WORK TO DO:
(A) Answer these from the April Fool passage, one per line:
(i) What did the two boys say when the writer came downstairs?
(ii) Where did Gill go after taking the youngest to school?
(iii) What kind of soup was made?
(B) Repeat everything in the April Fool passage from "Woken by kids" down to "to fall down!".
(C) Write what comes next in the April Fool passage, picking up after its final sentence.

EXCERPTED PASSAGE:
------------------------------------------------------------------------

Woken by kids yelling as if being murdered downstairs, so sleepily rushed down to be met by two laughing boys saying 'April Fool'. Didn't quite know what to say, but all was good humoured!
Gill took our youngest to school and went on to her art class. I did a bit of emailing and Facebooking, and then got dressed and made some leek and butternut squash soup, and started building a logpile of dry wood outside the front. This one isn't going to fall down!

------------------------------------------------------------------------

RECORDED INFORMATION:
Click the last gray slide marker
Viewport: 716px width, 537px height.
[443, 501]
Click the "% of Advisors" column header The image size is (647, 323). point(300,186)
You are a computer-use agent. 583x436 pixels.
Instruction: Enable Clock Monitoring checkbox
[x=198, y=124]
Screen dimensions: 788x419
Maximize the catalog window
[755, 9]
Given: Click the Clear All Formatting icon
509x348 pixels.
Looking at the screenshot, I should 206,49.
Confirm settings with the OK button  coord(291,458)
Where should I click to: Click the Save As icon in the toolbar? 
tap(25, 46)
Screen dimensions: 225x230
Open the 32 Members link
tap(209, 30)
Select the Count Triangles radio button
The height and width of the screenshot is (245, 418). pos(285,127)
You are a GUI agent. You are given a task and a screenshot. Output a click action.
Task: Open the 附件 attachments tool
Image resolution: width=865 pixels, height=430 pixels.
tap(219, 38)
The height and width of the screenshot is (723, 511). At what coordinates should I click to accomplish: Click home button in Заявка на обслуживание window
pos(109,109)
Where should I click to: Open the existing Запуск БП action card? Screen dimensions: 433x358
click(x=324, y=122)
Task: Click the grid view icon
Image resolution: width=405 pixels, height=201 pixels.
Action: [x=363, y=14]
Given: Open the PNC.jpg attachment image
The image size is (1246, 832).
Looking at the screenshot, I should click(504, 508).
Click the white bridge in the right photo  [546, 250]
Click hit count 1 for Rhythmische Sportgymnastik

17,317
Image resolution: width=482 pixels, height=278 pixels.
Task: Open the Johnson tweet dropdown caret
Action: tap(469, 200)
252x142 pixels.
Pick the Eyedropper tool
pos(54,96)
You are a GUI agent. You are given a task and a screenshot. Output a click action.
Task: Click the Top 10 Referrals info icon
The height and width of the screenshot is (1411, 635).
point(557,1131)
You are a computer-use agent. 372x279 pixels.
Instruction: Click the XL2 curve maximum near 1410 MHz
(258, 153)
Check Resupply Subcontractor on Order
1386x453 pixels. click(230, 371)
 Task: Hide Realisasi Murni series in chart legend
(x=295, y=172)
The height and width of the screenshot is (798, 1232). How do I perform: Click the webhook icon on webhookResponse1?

------------------------------------------------------------------------

RESULTS IN ORDER:
(A)
(i) 'April Fool'
(ii) Her art class
(iii) Leek and butternut squash soup

(B)
Woken by kids yelling as if being murdered downstairs, so sleepily rushed down to be met by two laughing boys saying 'April Fool'. Didn't quite know what to say, but all was good humoured!
Gill took our youngest to school and went on to her art class. I did a bit of emailing and Facebooking, and then got dressed and made some leek and butternut squash soup, and started building a logpile of dry wood outside the front. This one isn't going to fall down!

(C)
Had a good day, doing bits around the house and garden, nothing very focused but had a productive day. Shredded a load of twigs (mainly from John round the corner) and took apart a large clump of tough grass/sedge which Gill dug up ages ago. The soil had dried so I could crumble that off and pulled out the bits of the plant with roots, and shredded these too. The soil I added to my store of turf/soil/loam in one of my many compost bins. This is used to make potting composts, mixed with rich compost from fruit and veg, and leafmould, in varying proportions depending on what I'm using it for. I emptied one of my tumblers, putting well rotted stuff in a large plastic sack (for continued decomposition and eventual riddling and use) and unrotted sticks, paper and cardboard in a pile, ready for putting back with all the shredded twigs, sedge and a vast pile of cauliflower stalks, bad oranges and off potatoes. All this went straight back in the tumbler, filling it right up in one go. Compost bins are rarely empty in this garden! I took the temperature of one of my recently loaded pallet bins, just over 60 celcius in the centre... a veritable sauna for the microbes in there!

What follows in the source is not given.